- _BRIEF_: Using the records that appear below, write out exactly the lines from the one with "MON ESPACE (1036, 157)" through the one with "Shop PJs & Bedding (76, 1207)", keeping both end lines.

- _RECORD EXTRACTS_:
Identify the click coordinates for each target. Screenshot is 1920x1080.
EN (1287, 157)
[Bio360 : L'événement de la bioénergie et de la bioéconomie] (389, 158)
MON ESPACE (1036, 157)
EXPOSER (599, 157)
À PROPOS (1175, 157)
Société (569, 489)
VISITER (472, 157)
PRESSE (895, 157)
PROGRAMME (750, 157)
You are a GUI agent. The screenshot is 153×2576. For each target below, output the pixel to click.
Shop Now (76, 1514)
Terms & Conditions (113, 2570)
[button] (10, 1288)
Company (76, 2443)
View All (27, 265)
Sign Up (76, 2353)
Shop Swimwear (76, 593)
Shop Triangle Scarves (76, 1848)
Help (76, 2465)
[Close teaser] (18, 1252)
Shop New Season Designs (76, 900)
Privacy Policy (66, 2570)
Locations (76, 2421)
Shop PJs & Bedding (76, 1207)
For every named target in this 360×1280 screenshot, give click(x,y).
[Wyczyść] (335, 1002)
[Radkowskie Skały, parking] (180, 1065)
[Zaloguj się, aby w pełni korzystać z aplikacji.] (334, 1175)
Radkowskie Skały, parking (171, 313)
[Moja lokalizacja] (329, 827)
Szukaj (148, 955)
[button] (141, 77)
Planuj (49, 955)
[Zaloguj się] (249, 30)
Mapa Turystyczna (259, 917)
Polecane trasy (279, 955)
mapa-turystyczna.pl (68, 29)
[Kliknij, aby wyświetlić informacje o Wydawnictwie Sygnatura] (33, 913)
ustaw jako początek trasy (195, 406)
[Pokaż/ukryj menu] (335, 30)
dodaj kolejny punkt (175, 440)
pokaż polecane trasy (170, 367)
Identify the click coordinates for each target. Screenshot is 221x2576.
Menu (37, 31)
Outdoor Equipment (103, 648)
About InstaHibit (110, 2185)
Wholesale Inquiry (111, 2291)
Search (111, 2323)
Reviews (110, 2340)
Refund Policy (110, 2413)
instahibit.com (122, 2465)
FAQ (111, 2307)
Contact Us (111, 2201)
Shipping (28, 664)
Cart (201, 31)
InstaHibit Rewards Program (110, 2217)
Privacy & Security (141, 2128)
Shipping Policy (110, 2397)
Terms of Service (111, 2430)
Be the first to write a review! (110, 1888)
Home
--
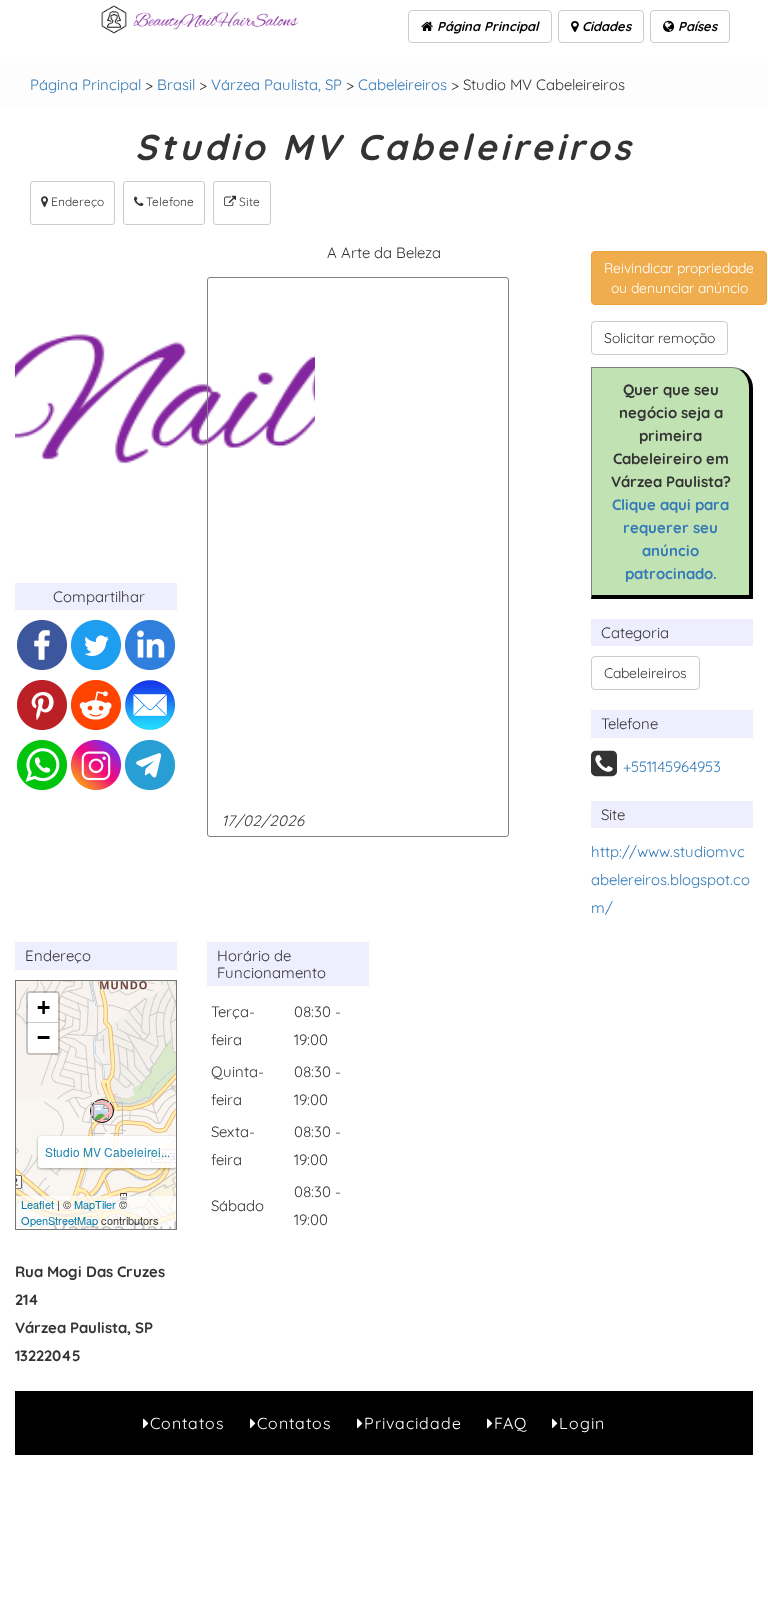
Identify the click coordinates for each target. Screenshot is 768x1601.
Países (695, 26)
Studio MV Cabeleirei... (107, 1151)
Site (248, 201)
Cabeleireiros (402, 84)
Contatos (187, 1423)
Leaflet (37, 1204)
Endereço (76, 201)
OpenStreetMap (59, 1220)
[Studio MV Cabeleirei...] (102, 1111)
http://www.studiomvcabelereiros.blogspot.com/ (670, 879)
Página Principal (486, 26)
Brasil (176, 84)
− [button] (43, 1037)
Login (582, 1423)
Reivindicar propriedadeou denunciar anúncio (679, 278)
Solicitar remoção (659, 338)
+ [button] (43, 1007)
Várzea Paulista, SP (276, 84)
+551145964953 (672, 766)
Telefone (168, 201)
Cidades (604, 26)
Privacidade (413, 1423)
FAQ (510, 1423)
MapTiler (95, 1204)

- _RESULT OF THIS EXERCISE_:
MON ESPACE (1036, 157)
EXPOSER (599, 157)
À PROPOS (1175, 157)
Société (569, 489)
VISITER (472, 157)
PRESSE (895, 157)
PROGRAMME (750, 157)
You are a GUI agent. The screenshot is 153×2576. For each target below, output the pixel to click.
Shop Now (76, 1514)
Terms & Conditions (113, 2570)
[button] (10, 1288)
Company (76, 2443)
View All (27, 265)
Sign Up (76, 2353)
Shop Swimwear (76, 593)
Shop Triangle Scarves (76, 1848)
Help (76, 2465)
[Close teaser] (18, 1252)
Shop New Season Designs (76, 900)
Privacy Policy (66, 2570)
Locations (76, 2421)
Shop PJs & Bedding (76, 1207)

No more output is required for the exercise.